This actively controlled relationship may be a balanced
(substantially equal) relationship, or it may be in accordance with
some other relationship, such as the fluid reservoir 22 having a
fluid level target that is less than, or greater than, the fluid
level target within the fluid level reservoir 42, or vice
versa.
[0203] For example, based on measurements by the level sensor 26,
if the electronic controller 28 determines that the fluid level
within the fluid reservoir 22 is either too high or rising too
quickly within the fluid reservoir 22, and the fluid level, as
measured by the level sensor 46, is not as high within the fluid
reservoir 42, the electronic controller 28 causes the valve 160 to
open or further open, allowing fluid to flow from the fluid
reservoir 22 to the fluid reservoir 42; as a result, the fluid
levels across the fluid reservoirs 22 and 42 are actively
controlled. Conversely, based on measurements by the level sensor
46, if the electronic controller 28 determines that the fluid level
within the fluid reservoir 42 is either too high or rising too
quickly within the fluid reservoir 42, and the fluid level, as
measured by the level sensor 26, is not as high within the fluid
reservoir 22, the electronic controller 28 causes the valve 160 to
open or further open, allowing fluid to flow from the fluid
reservoir 42 to the fluid reservoir 22; as a result, the
relationship between the respective fluid levels within the fluid
reservoirs 22 and 42 is actively controlled. Additionally, in
several exemplary embodiments, the electronic controller 28 also
controls the valves 154 and/or 156, to facilitate the active
control of the relationship between the respective fluid levels
within the fluid reservoirs 22 and 42. In several exemplary
embodiments, the use of measurement data from each of the guided
wave level sensors 26 and 46 increases the degree to which the
respective fluid levels within the fluid reservoirs 22 and 42 are
precisely controlled.
[0204] In an exemplary embodiment, during the operation of the
system 40, the valve 156 is initially closed and the valve 154 is
initially open, and all fluid flowing out of the one or more
three-phase separators 20, via the fluid line 23, at least
initially flows into the fluid reservoir 22 via the header 148 and
the fluid line 150. If the fluid level within the fluid reservoir
22 becomes too high, the electronic controller 28 causes the valve
160 to open or further open, allowing fluid to flow from the fluid
reservoir 22 to the fluid reservoir 42; as a result, the
relationship between the respective fluid levels within the fluid
reservoirs 22 and 42 is actively controlled.

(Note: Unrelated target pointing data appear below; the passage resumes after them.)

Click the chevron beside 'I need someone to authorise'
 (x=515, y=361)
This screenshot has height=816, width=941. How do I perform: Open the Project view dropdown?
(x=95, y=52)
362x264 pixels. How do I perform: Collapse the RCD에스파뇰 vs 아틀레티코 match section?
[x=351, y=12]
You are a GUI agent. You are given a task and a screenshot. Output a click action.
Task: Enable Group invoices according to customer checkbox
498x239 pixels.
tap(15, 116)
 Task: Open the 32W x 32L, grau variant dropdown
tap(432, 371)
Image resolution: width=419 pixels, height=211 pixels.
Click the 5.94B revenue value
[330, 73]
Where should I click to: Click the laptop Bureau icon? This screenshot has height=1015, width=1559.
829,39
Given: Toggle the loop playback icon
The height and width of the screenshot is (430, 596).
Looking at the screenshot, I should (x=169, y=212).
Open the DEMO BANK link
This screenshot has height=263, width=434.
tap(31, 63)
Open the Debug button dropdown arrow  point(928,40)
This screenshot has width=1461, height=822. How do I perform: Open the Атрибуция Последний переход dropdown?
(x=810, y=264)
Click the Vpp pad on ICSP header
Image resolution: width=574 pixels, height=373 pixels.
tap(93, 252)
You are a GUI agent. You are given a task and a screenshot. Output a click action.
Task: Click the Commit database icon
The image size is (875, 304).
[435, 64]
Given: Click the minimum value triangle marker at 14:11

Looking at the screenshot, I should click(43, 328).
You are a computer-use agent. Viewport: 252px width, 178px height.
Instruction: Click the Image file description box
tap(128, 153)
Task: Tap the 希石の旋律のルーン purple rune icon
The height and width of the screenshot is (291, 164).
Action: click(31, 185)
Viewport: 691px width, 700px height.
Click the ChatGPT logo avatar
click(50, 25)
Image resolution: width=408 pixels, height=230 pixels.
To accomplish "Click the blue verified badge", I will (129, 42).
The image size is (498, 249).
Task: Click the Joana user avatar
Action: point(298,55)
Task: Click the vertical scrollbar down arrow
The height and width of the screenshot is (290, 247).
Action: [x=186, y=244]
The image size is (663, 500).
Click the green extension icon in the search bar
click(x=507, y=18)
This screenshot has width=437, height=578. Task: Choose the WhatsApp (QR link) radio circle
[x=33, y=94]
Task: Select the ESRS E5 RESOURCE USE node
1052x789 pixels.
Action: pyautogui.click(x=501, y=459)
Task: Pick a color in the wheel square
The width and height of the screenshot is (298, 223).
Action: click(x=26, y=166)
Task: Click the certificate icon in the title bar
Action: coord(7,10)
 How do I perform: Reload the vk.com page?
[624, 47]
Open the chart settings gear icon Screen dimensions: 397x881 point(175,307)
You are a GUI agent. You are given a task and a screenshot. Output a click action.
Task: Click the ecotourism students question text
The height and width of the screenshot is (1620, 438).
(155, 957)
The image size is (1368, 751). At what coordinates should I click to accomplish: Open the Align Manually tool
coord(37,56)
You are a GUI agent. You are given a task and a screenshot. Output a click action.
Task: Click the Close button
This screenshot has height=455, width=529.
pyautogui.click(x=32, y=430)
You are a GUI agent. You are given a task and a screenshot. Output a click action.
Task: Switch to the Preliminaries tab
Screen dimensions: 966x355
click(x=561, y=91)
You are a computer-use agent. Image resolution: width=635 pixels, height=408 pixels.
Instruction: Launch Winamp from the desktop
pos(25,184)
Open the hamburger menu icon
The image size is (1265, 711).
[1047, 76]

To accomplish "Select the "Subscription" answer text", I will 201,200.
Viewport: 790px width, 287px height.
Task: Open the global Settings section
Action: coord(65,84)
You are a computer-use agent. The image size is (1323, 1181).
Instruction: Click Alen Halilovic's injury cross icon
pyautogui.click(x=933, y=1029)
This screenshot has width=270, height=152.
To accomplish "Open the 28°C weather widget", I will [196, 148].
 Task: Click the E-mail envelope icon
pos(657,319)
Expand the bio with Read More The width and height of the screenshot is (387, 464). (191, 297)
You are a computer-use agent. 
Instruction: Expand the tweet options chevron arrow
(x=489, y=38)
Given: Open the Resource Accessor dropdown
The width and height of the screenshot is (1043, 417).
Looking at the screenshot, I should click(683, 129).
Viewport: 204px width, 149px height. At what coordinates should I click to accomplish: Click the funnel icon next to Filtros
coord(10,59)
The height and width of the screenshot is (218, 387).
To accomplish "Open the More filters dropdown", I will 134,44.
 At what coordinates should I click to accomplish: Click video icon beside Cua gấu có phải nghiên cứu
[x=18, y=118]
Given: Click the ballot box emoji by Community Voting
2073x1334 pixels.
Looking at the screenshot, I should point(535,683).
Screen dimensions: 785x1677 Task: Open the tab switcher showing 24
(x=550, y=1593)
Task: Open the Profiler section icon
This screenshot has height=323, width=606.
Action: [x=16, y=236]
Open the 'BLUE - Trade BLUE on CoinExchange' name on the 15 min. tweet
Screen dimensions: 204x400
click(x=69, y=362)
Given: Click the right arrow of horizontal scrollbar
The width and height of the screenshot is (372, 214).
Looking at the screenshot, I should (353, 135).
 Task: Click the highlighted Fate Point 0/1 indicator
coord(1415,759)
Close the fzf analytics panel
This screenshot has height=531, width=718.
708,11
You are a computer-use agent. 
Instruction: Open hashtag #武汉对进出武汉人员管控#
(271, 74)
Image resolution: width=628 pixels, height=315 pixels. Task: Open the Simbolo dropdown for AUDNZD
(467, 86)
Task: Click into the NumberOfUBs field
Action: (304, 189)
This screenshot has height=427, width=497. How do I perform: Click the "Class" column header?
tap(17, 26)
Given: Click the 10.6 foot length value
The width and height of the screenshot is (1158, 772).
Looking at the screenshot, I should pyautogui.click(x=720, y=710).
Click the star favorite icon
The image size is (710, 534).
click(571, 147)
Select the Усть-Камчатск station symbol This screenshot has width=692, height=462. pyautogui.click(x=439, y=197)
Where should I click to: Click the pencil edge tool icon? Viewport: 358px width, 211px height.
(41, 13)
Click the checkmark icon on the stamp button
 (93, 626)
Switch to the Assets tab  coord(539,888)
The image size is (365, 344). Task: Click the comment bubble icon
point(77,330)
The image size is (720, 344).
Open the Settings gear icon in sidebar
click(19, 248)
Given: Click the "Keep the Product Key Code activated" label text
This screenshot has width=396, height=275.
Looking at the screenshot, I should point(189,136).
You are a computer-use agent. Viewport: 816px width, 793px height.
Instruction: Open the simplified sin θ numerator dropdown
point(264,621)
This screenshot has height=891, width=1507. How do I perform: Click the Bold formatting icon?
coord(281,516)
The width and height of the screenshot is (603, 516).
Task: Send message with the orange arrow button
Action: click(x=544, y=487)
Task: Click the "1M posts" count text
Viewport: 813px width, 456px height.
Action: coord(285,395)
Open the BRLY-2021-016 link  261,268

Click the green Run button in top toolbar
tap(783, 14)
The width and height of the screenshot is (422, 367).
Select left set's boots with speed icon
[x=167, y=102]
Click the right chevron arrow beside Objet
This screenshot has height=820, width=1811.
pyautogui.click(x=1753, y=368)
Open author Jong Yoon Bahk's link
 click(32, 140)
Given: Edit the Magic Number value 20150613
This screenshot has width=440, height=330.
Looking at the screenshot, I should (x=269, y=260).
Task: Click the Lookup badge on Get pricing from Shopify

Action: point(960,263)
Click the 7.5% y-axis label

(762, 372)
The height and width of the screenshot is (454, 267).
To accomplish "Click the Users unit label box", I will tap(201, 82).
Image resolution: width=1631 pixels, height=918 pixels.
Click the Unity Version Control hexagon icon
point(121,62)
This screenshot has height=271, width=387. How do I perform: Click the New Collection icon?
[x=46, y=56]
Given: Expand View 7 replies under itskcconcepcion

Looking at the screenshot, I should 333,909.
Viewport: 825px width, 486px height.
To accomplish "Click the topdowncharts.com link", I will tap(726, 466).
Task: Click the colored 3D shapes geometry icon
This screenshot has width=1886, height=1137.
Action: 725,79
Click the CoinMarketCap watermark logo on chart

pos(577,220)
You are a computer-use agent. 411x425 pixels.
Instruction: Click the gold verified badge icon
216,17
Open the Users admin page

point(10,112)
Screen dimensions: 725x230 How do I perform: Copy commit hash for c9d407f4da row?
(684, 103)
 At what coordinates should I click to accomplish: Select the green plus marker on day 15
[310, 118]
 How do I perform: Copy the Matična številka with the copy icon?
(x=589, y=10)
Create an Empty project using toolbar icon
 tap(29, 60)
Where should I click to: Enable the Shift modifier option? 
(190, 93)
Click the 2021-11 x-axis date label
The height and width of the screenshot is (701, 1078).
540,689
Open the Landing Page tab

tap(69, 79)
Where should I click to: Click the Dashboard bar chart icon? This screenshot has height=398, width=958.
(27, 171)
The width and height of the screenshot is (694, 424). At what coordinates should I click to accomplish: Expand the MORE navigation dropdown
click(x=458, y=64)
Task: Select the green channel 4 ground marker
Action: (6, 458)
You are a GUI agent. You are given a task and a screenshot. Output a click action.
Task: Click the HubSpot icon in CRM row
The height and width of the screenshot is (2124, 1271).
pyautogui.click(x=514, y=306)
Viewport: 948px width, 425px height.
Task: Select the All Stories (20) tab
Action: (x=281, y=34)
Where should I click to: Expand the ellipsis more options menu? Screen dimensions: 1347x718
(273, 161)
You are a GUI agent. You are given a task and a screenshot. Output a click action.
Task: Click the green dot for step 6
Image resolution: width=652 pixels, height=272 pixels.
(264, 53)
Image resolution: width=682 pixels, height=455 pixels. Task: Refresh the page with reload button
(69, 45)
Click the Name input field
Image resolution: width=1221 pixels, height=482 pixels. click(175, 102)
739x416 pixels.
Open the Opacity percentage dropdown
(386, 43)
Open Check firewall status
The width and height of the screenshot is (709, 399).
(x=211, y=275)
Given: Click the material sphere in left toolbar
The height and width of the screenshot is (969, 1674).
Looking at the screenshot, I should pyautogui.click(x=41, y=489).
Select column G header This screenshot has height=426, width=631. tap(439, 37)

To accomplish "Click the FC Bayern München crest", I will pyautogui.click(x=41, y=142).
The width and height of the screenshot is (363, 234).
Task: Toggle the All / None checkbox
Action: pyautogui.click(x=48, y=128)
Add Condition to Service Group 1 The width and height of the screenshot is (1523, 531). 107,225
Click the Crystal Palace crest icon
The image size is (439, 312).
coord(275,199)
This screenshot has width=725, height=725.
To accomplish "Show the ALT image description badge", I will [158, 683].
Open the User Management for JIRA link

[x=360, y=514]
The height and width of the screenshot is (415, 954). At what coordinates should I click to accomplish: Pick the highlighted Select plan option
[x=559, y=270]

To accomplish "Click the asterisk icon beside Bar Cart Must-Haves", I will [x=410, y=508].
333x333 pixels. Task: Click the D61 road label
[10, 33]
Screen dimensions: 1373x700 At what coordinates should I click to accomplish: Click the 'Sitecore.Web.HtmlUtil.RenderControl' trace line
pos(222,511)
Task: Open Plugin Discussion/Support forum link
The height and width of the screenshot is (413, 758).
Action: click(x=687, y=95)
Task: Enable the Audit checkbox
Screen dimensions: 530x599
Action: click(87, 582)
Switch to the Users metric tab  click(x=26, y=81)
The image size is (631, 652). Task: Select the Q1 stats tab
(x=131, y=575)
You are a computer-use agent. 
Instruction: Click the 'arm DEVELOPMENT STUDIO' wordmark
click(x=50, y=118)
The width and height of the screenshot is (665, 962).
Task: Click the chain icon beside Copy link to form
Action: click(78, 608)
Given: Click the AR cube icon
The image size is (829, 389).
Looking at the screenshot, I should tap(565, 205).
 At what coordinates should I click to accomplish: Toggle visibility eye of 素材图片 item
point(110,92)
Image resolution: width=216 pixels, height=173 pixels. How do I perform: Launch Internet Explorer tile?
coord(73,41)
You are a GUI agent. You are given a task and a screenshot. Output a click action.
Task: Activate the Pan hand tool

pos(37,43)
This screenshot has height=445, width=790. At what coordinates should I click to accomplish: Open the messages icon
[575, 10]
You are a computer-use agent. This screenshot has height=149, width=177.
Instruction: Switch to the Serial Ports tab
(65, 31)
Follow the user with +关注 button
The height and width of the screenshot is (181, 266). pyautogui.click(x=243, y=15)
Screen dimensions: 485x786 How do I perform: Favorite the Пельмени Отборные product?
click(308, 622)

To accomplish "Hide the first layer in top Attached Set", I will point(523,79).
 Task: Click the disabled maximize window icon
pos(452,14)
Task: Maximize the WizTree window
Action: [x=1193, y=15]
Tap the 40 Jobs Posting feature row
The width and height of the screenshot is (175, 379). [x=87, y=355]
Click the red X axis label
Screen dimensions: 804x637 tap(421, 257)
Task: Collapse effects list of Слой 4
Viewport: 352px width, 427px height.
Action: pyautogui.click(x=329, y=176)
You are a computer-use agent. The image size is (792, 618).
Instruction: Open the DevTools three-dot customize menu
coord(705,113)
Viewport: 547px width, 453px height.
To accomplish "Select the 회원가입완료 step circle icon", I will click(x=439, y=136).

[0205] In an exemplary embodiment, during the operation of the
system 40, the valve 154 is initially closed and the valve 156 is
initially open, and all fluid flowing out of the one or more
three-phase separators 20, via the fluid line 23, at least
initially flows into the fluid reservoir 42 via the header 148 and
the fluid line 152. If the fluid level within the fluid reservoir
42 becomes too high, the electronic controller 28 causes the valve
160 to open or further open, allowing fluid to flow from the fluid
reservoir 42 to the fluid reservoir 22; as a result, the
relationship between the respective fluid levels within the fluid
reservoirs 22 and 42 is actively controlled.
[0206] Additionally, during the operation of the system 40, as
illustrated in FIG. 4 with the above-described modifications of the
system 40 illustrated in FIG. 10, oil flows out of the one or more
three-phase separators 20, via the fluid line 164, and flows to the
header 162, which splits the oil flow between the fluid line 170
and the fluid line 172. As a result, oil flowing out of the one or
more three-phase separators 20 and via the fluid line 164 is split,
with a portion of the oil flowing into the oil tank 166 via the
header 162 and the fluid line 170, and the remaining portion of the
oil flowing into the oil tank 168 via the header 162 and the fluid
line 172; the oil collects within the oil tanks 166 and 168.
[0207] During the collection of oil within the oil tanks 166 and
168, in an exemplary embodiment, the level sensors 182 and 184
measure the respective oil levels in the oil tanks 166 and 168, and
communicate data associated with the measurements to the electronic
controller 28. In addition to controlling the electric actuator 16,
the valve 160, the valve 154, the valve 156, or any combination
thereof based on the measurement data received from the level
sensors 26 and 46, the electronic controller 28 controls the valve
180 based on the measurement data received from the level sensors
182 and 184, thereby actively controlling the respective oil levels
within the oil tanks 166 and 168. This actively controlled
relationship may be a balanced (substantially equal) relationship,
or it may be in accordance with some other relationship, such as
the oil tank 166 having an oil level target that is less than, or
greater than, the oil level target within the oil tank 168, or vice
versa.
[0208] For example, based on measurements by the level sensor 182,
if the electronic controller 28 determines that the oil level
within the oil tank 166 is either too high or rising too quickly
within the oil tank 166, and the oil level, as measured by the
level sensor 184, is not as high within the oil tank 168, the
electronic controller 28 causes the valve 180 to open or further
open, allowing oil to flow from the oil tank 166 to the oil tank
168; as a result, the relationship between the respective oil
levels within the oil tanks 166 and 168 is actively controlled.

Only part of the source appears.